Equality between the sexes isn't the same thing as equivalency, and the gender-scrambled "Lear" at Will Geer's Theatricum Botanicum faces more than just grammatical challenges transposing its source into an aging Queen's foolish attempt to offload royal responsibilities onto disloyal sons.
Given that this take on the original's rigidly patriarchal universe is fundamentally bonkers, it's impressive how well co-adapter/directors Ellen Geer and Melora Marshall succeed in illuminating subtext and broadening the scope of Shakespeare's darkest tragedy.
The obvious benefit is Geer's title role performance, rivaling the best male interpreters in intensity and heartbreak. By turns regal, arrogant, pathetic and haunted, Geer charts the familiar waypoints of Lear's descent — mistaking flattery for loyalty and deluding herself that stature remains with a hollow title. Her harrowing storm scene traversing the front and rear of the venue is a high point in the staging's spectacular use of its outdoor canyon environs.
Unique to the gender reversal are the maternal anguish Geer brings to the Queen's sense betrayal by her sons (Aaron Hendry, Christopher W. Jones), and their opposing need as males to break free of mother.
Leaving Gloucester's sex unchanged while swapping his sons for daughters shrewdly turns their subplot into more than a parallel to the house of Lear — the Act IV exchange between Geer's mad monarch and Alan Blumenfeld's blinded Duke aches with the dynamics of a mother and father ruining their respective parenting failures.
Transgendering the villainous Edmund (Abby Craden) adds a feminist dimension to her rebellion against norms of legitimacy and power, and there's heightened vulnerability in Willow Geer's equivalent of wronged Edgar.
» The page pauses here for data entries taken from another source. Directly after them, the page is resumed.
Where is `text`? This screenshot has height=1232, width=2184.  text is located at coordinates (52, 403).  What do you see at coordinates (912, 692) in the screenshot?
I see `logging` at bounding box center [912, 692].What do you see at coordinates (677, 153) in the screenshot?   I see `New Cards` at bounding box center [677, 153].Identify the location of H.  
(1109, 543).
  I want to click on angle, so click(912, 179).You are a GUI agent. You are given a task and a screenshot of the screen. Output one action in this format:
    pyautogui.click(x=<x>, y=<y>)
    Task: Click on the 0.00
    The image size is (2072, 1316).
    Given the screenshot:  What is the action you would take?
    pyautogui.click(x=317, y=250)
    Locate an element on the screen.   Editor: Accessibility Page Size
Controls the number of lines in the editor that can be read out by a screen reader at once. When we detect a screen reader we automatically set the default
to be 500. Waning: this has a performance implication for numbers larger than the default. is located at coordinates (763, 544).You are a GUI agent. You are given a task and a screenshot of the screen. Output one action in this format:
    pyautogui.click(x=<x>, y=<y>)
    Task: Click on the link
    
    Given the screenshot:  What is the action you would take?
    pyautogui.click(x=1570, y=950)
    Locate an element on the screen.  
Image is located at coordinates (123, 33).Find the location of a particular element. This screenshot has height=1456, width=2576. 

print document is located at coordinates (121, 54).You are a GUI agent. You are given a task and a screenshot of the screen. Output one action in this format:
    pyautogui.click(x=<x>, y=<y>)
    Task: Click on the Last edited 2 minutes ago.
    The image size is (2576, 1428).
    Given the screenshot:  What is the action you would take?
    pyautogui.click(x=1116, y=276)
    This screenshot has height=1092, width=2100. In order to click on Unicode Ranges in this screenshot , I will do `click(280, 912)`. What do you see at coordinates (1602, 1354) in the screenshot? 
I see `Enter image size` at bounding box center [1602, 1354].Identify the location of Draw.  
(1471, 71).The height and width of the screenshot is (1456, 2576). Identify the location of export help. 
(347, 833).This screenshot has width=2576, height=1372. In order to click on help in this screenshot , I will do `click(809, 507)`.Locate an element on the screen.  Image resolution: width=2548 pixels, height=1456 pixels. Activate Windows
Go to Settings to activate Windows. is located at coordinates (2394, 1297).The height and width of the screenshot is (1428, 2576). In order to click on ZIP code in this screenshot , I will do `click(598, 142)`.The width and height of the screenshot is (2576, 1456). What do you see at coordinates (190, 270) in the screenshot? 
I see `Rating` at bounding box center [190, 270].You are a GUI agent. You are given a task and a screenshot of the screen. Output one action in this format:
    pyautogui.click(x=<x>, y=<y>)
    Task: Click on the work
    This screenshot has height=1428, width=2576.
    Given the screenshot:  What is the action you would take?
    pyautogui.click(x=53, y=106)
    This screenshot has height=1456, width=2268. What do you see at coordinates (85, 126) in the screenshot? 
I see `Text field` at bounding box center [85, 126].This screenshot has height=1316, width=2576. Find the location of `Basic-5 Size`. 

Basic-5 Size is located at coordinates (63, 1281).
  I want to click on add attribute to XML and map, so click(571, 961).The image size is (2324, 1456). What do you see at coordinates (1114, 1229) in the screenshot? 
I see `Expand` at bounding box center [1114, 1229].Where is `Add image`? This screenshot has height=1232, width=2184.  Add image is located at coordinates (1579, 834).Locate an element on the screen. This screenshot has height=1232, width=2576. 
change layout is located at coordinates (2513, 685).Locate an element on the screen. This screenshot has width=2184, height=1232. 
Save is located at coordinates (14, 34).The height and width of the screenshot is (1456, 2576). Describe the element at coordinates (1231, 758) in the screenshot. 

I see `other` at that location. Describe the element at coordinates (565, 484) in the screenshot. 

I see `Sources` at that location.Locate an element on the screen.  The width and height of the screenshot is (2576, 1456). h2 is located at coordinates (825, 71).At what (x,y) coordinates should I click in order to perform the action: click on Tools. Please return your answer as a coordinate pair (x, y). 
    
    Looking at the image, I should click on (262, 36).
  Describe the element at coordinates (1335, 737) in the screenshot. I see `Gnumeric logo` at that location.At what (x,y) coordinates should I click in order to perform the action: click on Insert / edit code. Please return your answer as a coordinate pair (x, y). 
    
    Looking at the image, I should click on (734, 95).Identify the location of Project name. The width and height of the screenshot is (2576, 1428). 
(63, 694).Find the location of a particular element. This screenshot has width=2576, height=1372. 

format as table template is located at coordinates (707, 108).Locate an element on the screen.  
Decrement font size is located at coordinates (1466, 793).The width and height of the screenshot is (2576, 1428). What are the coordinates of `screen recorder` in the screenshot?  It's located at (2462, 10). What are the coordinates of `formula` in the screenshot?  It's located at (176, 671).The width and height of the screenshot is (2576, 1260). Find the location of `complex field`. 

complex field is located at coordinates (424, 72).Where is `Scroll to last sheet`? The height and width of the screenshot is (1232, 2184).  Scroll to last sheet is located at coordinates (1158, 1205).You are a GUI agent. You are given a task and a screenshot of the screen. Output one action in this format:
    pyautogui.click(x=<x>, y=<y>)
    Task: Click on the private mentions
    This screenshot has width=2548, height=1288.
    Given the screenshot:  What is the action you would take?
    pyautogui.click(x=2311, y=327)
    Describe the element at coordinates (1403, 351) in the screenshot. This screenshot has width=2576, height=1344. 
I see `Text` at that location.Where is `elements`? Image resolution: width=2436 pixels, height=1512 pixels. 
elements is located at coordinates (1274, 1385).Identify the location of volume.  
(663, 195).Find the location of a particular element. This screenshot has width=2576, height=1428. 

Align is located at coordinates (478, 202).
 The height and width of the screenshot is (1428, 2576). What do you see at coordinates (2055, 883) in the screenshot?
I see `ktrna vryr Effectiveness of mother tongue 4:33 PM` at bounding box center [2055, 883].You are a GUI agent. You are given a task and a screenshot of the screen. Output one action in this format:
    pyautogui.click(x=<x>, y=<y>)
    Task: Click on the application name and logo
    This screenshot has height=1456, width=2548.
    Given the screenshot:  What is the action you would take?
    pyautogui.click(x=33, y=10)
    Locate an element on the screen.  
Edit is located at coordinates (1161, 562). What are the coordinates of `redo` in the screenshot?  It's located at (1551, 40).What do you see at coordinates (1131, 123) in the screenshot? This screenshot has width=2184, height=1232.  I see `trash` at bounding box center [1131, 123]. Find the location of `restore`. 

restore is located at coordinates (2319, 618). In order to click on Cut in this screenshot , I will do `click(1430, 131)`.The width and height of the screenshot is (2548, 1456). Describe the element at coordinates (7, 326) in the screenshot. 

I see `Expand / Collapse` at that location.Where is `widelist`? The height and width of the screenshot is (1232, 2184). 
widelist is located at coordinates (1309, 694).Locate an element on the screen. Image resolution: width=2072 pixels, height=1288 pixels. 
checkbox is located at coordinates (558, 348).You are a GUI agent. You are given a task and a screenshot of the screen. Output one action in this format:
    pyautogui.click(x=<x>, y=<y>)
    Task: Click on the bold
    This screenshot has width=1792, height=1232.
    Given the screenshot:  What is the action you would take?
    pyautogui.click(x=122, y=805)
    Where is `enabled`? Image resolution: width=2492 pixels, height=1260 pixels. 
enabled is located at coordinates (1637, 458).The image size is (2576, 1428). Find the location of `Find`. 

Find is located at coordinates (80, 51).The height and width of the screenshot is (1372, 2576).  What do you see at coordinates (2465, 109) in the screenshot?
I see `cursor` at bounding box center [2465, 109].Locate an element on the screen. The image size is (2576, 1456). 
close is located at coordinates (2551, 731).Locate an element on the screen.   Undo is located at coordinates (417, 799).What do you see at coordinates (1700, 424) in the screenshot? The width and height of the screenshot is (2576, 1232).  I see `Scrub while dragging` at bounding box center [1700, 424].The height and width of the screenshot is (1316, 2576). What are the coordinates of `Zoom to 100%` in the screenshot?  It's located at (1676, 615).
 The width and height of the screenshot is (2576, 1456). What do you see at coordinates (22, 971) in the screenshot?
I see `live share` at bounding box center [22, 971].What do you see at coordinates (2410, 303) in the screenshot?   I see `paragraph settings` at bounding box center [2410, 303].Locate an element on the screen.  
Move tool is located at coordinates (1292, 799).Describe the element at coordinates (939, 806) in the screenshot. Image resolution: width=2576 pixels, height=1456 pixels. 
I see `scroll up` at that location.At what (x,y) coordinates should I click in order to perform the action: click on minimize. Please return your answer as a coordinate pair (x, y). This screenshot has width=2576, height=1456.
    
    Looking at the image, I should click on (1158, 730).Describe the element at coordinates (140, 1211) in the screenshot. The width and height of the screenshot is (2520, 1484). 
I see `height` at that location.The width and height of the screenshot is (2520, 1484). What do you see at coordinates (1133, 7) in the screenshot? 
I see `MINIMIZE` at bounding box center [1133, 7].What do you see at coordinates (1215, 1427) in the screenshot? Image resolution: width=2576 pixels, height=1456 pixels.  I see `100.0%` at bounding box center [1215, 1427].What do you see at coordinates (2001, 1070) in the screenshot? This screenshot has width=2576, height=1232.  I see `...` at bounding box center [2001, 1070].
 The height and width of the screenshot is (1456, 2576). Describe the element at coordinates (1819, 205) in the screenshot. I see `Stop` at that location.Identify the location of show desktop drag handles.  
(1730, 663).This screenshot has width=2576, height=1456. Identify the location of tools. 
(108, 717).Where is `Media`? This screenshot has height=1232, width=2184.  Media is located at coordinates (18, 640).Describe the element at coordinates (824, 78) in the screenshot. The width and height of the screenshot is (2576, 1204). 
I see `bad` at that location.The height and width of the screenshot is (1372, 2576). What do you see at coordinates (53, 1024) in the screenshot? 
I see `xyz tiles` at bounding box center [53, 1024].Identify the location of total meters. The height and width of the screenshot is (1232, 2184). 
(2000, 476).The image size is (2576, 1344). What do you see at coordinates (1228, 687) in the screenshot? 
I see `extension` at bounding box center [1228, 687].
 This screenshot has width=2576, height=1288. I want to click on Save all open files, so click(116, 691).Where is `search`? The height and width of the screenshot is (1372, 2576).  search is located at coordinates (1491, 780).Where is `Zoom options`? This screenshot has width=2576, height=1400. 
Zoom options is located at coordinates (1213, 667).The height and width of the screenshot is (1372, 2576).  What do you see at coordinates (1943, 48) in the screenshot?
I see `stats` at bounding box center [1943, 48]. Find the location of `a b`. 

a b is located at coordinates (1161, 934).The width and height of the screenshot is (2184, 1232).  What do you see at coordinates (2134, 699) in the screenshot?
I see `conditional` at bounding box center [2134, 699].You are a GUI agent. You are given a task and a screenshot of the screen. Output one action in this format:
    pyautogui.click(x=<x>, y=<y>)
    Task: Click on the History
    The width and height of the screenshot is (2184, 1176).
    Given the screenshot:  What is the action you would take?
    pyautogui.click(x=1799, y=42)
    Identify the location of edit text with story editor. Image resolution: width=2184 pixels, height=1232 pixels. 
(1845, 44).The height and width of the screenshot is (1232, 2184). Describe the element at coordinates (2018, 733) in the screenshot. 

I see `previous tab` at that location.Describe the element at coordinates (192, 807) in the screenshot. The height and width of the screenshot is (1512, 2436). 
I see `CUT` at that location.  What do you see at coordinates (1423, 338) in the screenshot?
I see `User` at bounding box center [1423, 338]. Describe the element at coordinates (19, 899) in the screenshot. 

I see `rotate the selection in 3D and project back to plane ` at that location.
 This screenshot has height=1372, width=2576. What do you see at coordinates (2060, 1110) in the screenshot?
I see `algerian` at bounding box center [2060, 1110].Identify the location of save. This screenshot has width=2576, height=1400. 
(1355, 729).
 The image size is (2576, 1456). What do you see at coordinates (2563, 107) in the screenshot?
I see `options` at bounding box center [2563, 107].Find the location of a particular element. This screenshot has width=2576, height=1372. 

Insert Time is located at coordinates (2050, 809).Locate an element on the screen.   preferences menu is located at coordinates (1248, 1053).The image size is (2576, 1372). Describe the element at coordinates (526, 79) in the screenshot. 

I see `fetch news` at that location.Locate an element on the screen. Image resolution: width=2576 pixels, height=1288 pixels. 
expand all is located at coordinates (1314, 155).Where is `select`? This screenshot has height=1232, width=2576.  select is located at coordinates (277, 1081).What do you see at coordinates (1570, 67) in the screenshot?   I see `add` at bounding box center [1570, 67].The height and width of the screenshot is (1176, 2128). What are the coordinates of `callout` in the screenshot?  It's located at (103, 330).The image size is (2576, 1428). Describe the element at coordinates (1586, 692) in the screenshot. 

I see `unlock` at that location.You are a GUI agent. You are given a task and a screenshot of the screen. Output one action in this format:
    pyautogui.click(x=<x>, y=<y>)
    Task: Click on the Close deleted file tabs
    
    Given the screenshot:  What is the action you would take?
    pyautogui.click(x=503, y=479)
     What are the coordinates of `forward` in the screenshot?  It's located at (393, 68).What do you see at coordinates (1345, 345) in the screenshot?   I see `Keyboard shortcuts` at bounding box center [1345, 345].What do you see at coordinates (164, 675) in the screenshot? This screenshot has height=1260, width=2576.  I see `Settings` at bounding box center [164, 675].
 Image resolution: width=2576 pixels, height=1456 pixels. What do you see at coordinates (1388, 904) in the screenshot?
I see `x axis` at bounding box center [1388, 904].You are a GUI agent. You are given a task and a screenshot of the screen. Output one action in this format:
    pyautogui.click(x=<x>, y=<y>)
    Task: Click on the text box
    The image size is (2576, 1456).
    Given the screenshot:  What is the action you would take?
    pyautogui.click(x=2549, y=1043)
Amid a testosterone-fueled court, Marshall's female Fool perches even farther outside the social order.
Despite some uneven handling of meter, the production gives proper psychological heft to language essentials, notably the painful birth of an authentic self reflected in Geer's shift from the undifferentiated royal "we" to humbled "I" — a pronoun whose use is rarely so thoroughly earned.
"Lear's" matriarchal mapping isn't perfect but one cannot wish the fault undone, the issue of it being so proper.